The dog days of summer offer so many fun activities for you and your dog but, they can also be the most dangerous.
Although by now everyone should be aware to never leave your dog in a car in the summer, inevitably there are still many deaths as a result of this. A 2C (36F) rise in a dog’s temperature can lead to heatstroke and death. Even if you plan on being “only a moment” or you crack the windows, dogs are not equipped to tolerate heat well. Unless necessary, consider leaving you dog at home where he is safe and cool. If you must bring your dog then bring a buddy. This way while you’re inside your buddy can sit in the car with your dog to make sure the air conditioning is on and working properly.

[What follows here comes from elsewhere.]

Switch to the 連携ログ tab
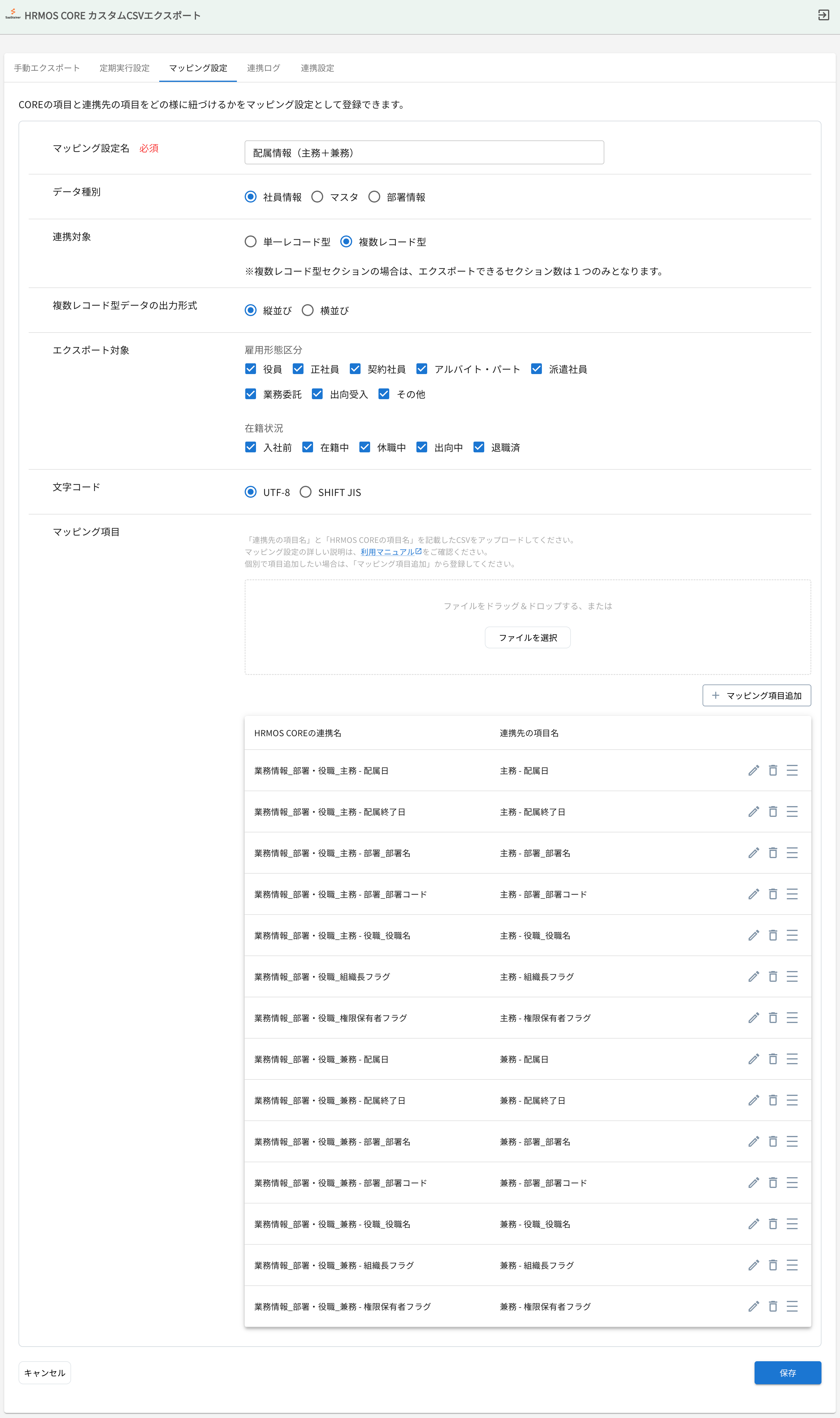This screenshot has width=840, height=1418. [263, 68]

Heatstroke is another real danger for dogs, so always carry cool water with you while out exercising or walking. Since dogs are unable to sweat all over their bodies like we do, they can become dehydrated and develop heatstroke in a very short time. Offer your dog with water constantly while outside in the summer. Signs of heatstroke to watch for include excessive panting, drooling and lying down. If you see any of these signs seek medical attention immediately.

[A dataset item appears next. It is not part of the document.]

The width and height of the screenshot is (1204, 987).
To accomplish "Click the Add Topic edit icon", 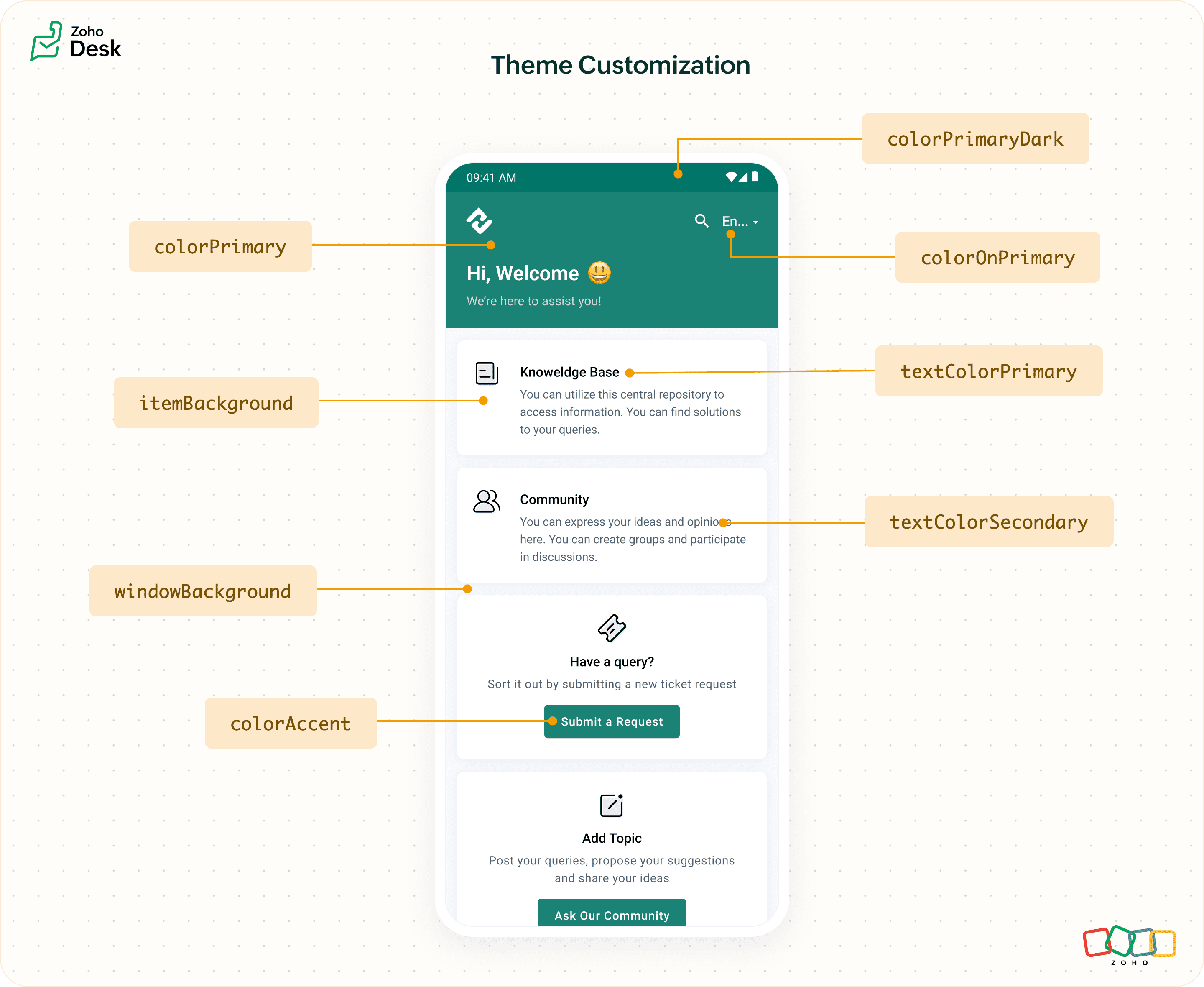I will 611,805.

In the summer, city streets, asphalt, sand, and artificial grass can become extremely scorching. Although the air may not seem that hot many surfaces absorb and retain heat making it dangerous for bare feet or paws. On a day when the temperature is 77F (25C) the pavement can reach a whopping 125F (51C). Even at temperatures that we wouldn’t consider “too hot”, your dog’s paw pads can blister and burn in a minute. You can keep your dog inside until the sun goes down but a better alternative is a summer boot. Poochy Pawz City Shoes are designed specifically for summer weather. They are breathable, lightweight with moisture wicking fabrics to allow natural cooling. There is also a heat resistant sole to protect paws from hot surfaces.
With all the time spent outdoors, your pet runs the risk of encountering ticks. Ticks carry a number of diseases, including Lyme disease, and symptoms are often hard to spot. You may notice your dog becoming tired, feverish or lame. Always inspect your dogs for ticks after being outside. One way to avoid them is by using preventive medications which you should talk to your Vet about.